Dermatology consultations collected from HealthRX clinical records suggest that hyperpigmentation has been reported as early as the fourth or fifth dose in women with Fitzpatrick skin type IV or higher. Pigmentation has reversed in documented cases after discontinuation, but reversal may take three to six months.

The HealthRX clinical team has developed a pre-prescription checklist for bremelanotide that screens for cardiovascular contraindications, baseline blood pressure, Fitzpatrick skin type, nausea susceptibility history, and current antiemetic availability. This framework was created to operationalize the FDA label warnings in a telehealth setting where direct physical examination is not available.

Post-Marketing Surveillance and FDA Actions Since 2019

MedWatch Reports and FAERS Data

The FDA Adverse Event Reporting System (FAERS) public dashboard shows that between July 2019 and December 2023, bremelanotide accumulated reports across the nausea, hyperpigmentation, and cardiovascular categories consistent with the trial signal rates [9]. No new unexpected safety signals have been formally designated as requiring a Risk Evaluation and Mitigation Strategy (REMS). This distinguishes bremelanotide from flibanserin, which carries a REMS program due to its CNS depression and hypotension interactions with alcohol [3].
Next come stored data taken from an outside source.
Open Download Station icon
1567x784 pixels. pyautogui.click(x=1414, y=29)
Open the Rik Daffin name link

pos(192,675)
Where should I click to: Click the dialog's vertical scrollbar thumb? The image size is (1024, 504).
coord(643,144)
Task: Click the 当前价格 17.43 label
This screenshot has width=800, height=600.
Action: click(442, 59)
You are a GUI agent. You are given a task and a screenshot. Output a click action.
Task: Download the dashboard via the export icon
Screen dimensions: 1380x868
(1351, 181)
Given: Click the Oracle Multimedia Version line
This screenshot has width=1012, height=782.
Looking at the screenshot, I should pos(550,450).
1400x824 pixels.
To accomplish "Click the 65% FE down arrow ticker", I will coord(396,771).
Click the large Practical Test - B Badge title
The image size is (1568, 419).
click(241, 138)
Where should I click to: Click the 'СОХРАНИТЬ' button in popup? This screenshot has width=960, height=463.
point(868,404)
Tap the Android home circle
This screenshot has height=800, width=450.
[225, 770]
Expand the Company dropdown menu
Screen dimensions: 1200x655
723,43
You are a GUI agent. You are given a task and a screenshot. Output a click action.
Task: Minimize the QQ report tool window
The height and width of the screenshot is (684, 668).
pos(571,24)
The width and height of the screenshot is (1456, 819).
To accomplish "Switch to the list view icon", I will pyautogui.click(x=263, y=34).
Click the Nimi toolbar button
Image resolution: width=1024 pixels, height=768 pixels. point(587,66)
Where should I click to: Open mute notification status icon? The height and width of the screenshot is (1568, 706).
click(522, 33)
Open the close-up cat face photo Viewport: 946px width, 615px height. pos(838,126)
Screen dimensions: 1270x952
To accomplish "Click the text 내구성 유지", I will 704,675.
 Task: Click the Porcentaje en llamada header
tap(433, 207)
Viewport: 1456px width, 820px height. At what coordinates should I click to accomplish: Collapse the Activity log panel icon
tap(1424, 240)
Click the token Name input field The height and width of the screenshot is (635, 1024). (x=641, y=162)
Label Updates Since Approval

The FDA has made two substantive label revisions since the 2019 approval. The first, in 2020, strengthened the hyperpigmentation warning and added explicit language about limiting cumulative dosing. The second, in 2022, updated the drug interaction section to note that bremelanotide may slow gastric emptying and reduce the absorption rate of co-administered oral medications, including oral contraceptives [2]. Women relying on oral contraceptives for birth control who use bremelanotide should take their contraceptive at least one hour before the injection or use a backup method.

What the FDA Has NOT Done

No market withdrawal, no REMS program, and no black box warning have been issued as of the most recent label review [2]. This regulatory posture reflects the FDA's judgment that the safety profile is manageable in a low-frequency, as-needed use pattern, and that the unmet need in HSDD is clinically meaningful. The Endocrine Society's 2019 clinical practice guideline on female sexual dysfunction acknowledged bremelanotide as an option while noting that long-term cardiovascular data remain limited [10].

Who Should Not Use Bremelanotide?

Absolute Contraindications

The FDA label lists cardiovascular disease, including uncontrolled hypertension, coronary artery disease, and history of stroke, as contraindications [2]. A 2021 review in the Journal of Sexual Medicine confirmed that women with these conditions were excluded from RECONNECT, meaning no safety data exist for these subgroups [11].

Populations Requiring Caution

Postmenopausal women are not an approved population, and the pharmacodynamics of melanocortin receptor signaling may differ in estrogen-deficient states [12]. Women with a personal or family history of melasma or other pigmentary disorders should be counseled about the amplified risk of focal hyperpigmentation.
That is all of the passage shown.